Qu'un président intervienne dans la campagne des européennes est rare mais pas inédit, rappelle sur franceinfo Jean Garrigues, professeur d’histoire contemporaine à l’université d’Orléans et président du comité d’histoire parlementaire et politique. Nicolas Sarkozy l'avait également fait. "On est dans un moment historique particulier. Il n'y a jamais eu à ce point une sorte de convergence européenne des nationalismes. L'urgence de l'heure pourrait justifier une intervention exceptionnelle d'un président de la République europhile comme Emmanuel Macron dans la campagne", explique-t-il.

Un engagement risqué

"Une des raisons de son intervention est peut-être un peu aussi le manque de charisme de la tête de liste Renaissance de Nathalie Loiseau", soulève le professeur.

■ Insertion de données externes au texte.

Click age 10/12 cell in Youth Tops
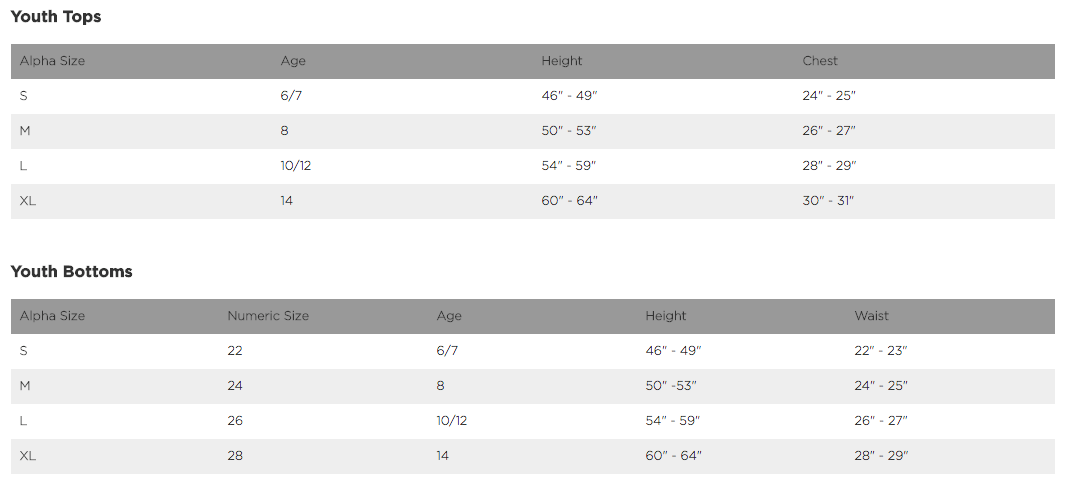 click(x=296, y=166)
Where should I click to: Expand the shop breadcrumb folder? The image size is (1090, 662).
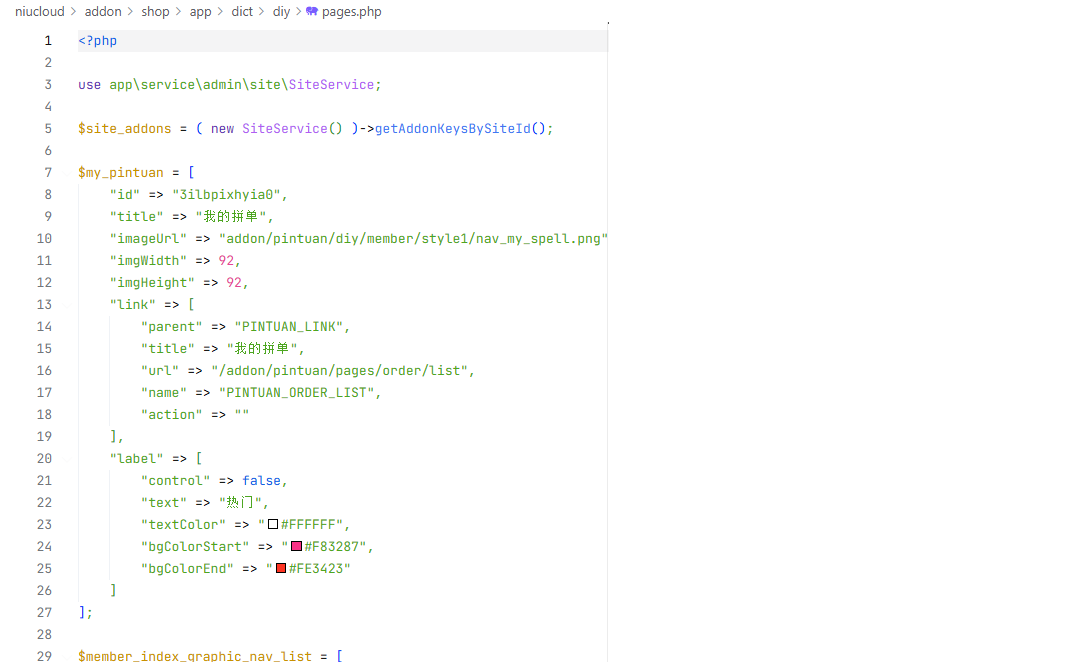pyautogui.click(x=155, y=12)
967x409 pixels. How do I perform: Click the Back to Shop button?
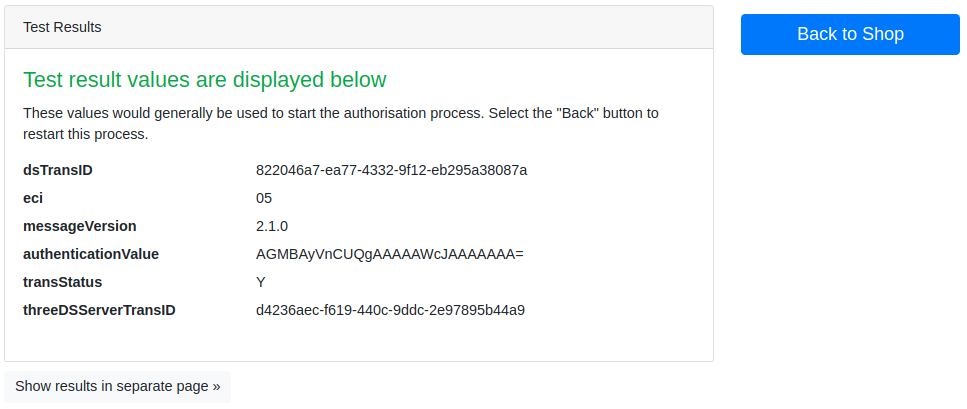[x=850, y=34]
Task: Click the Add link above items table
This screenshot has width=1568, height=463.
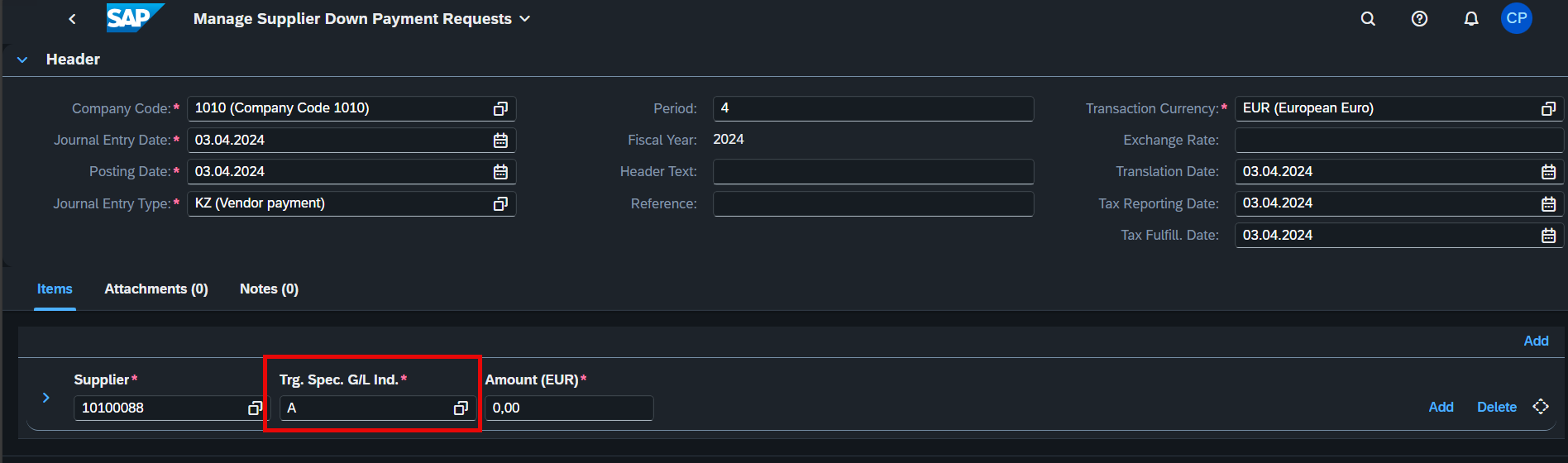Action: (1536, 341)
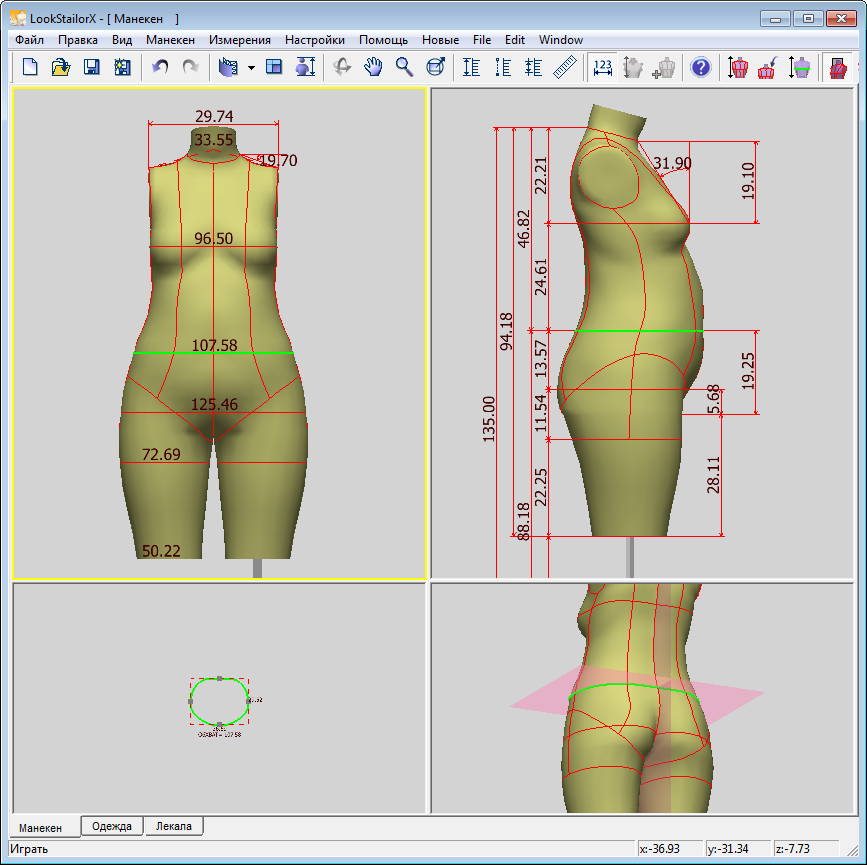Open the Настройки menu
867x865 pixels.
[314, 40]
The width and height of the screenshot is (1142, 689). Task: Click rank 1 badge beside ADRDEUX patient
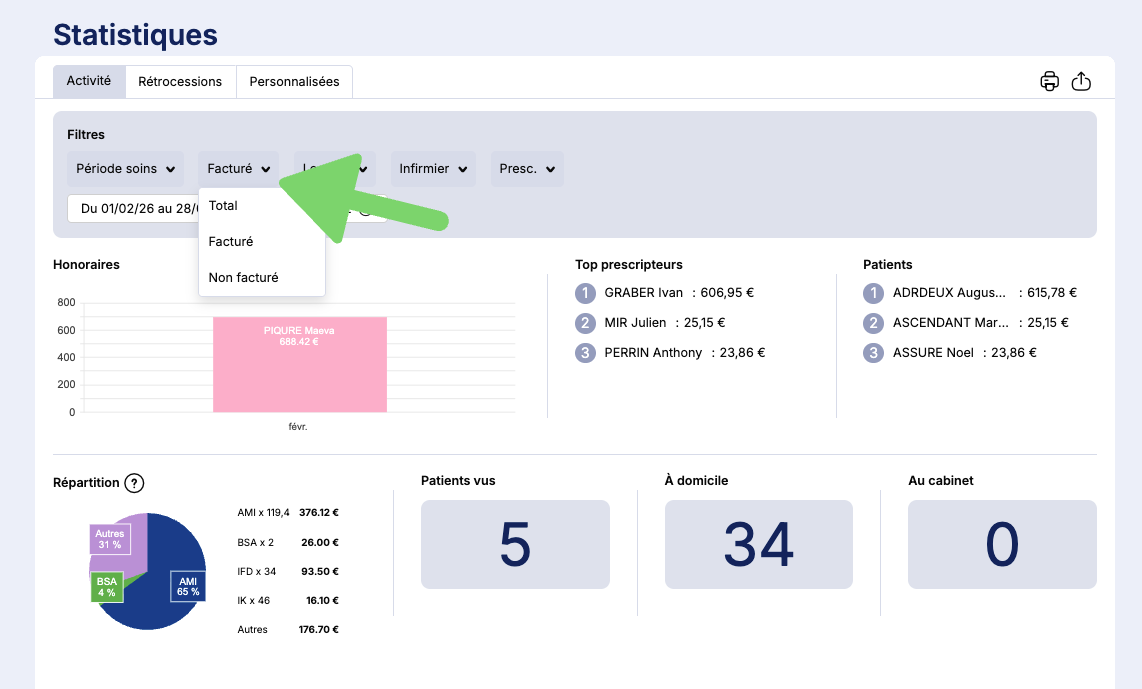[874, 293]
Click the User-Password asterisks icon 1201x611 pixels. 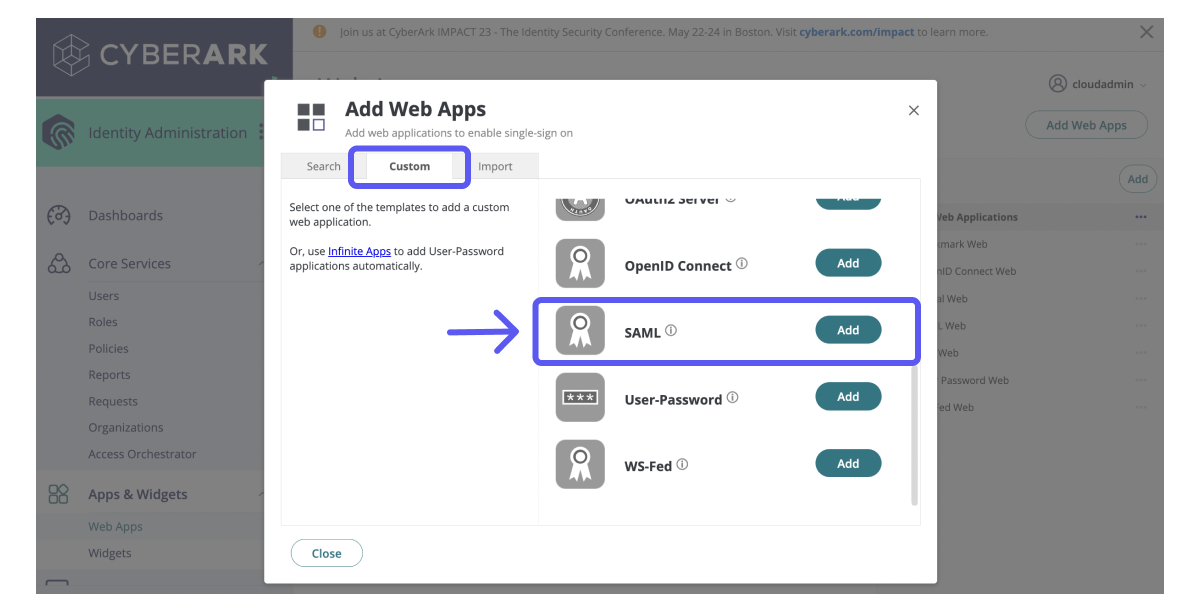[580, 397]
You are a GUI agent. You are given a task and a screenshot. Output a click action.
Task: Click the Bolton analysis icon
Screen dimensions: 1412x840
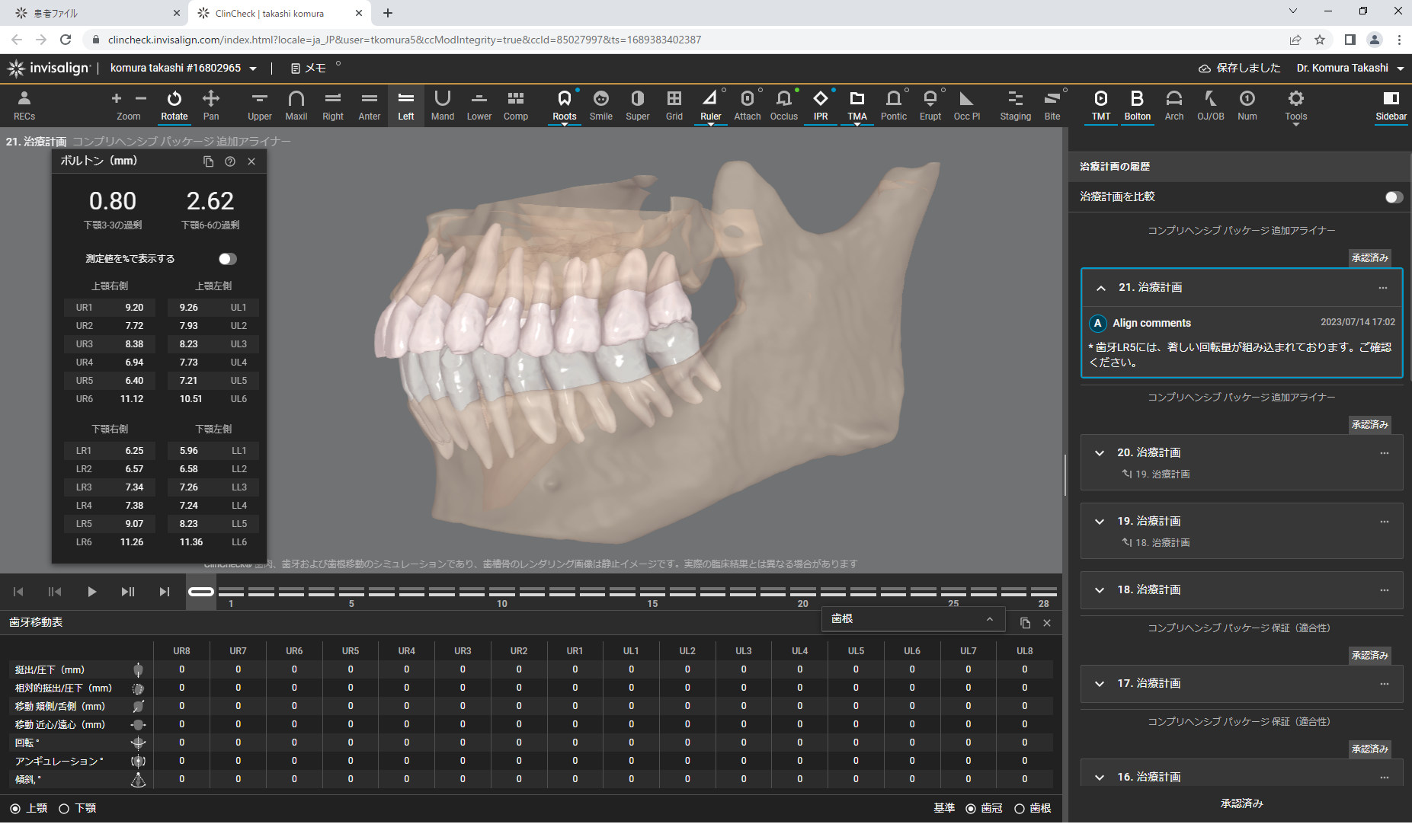[1137, 105]
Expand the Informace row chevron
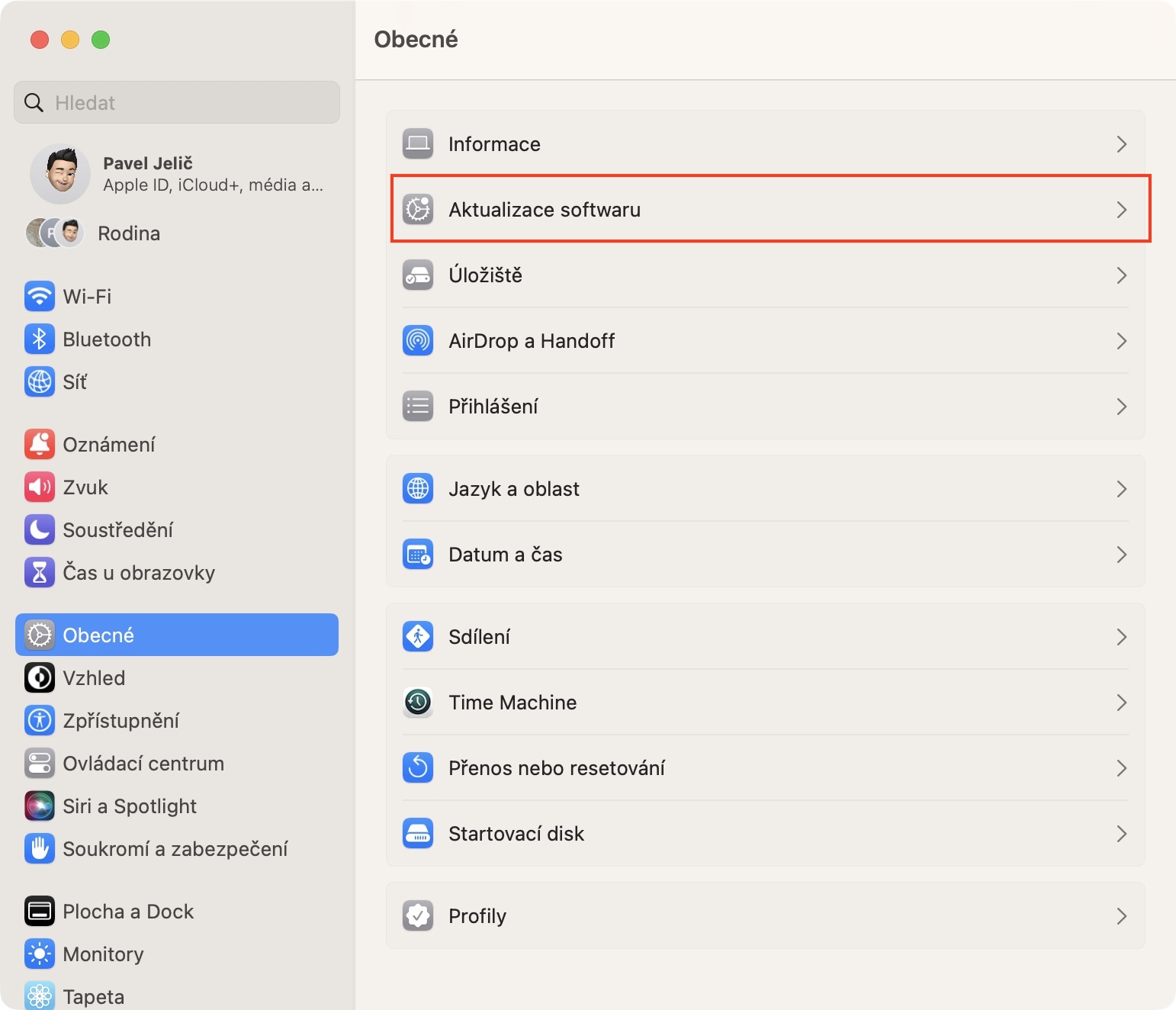This screenshot has width=1176, height=1010. [1121, 144]
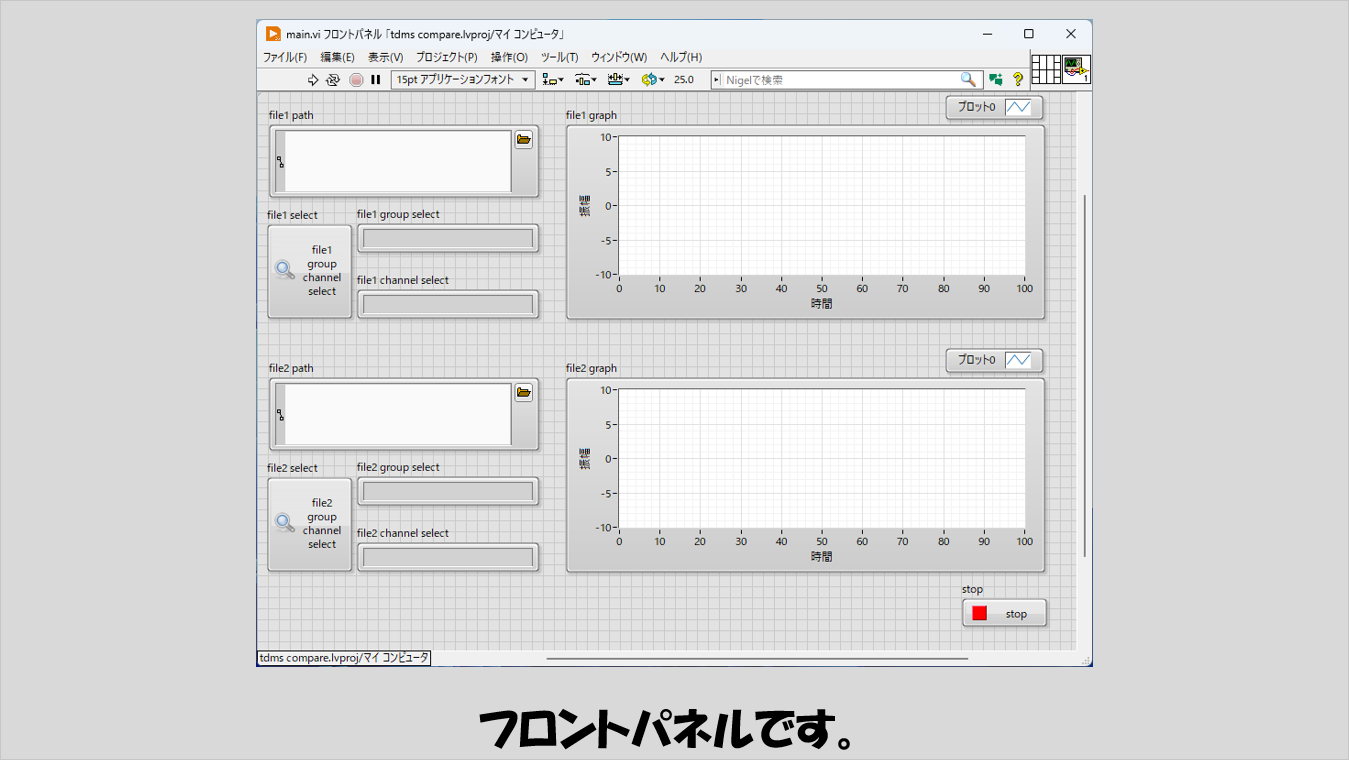Image resolution: width=1349 pixels, height=760 pixels.
Task: Click Run Continuously icon
Action: [333, 80]
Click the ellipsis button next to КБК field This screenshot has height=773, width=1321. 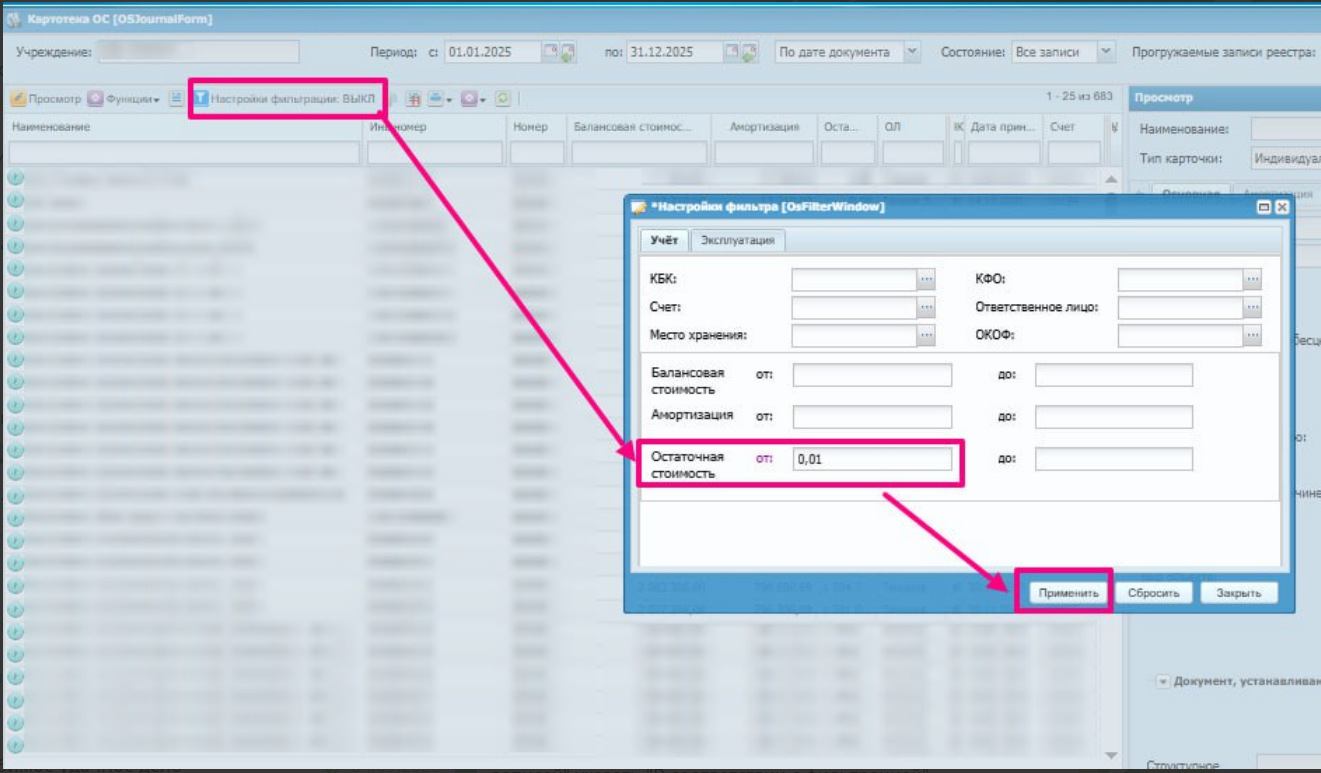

Pour autant "difficile" de dire si cette démarche le servira ou le desservira. "Pour le RN et la plupart de ses adversaires, il s'agit de faire de cette élection un référendum anti-Macron", rappelle Jean Garrigues. "Donc s'il s'investit, s'il joue le jeu justement de cette consultation plébiscitaire, il court le risque d'être sanctionné", dit-il.

Toutefois cette démarche s'inscrit logiquement dans le programme et les objectifs d'Emmanuel Macron qui n'a jamais caché son désir d'être "le leader d'une nouvelle Europe", analyse le professeur. "C'est presque dans la logique des choses que le président, et surtout le président d'un parti qui est en pleine construction, qui est tout neuf, prenne toute la place et aussi tous les risques", estime Jean Garrigues.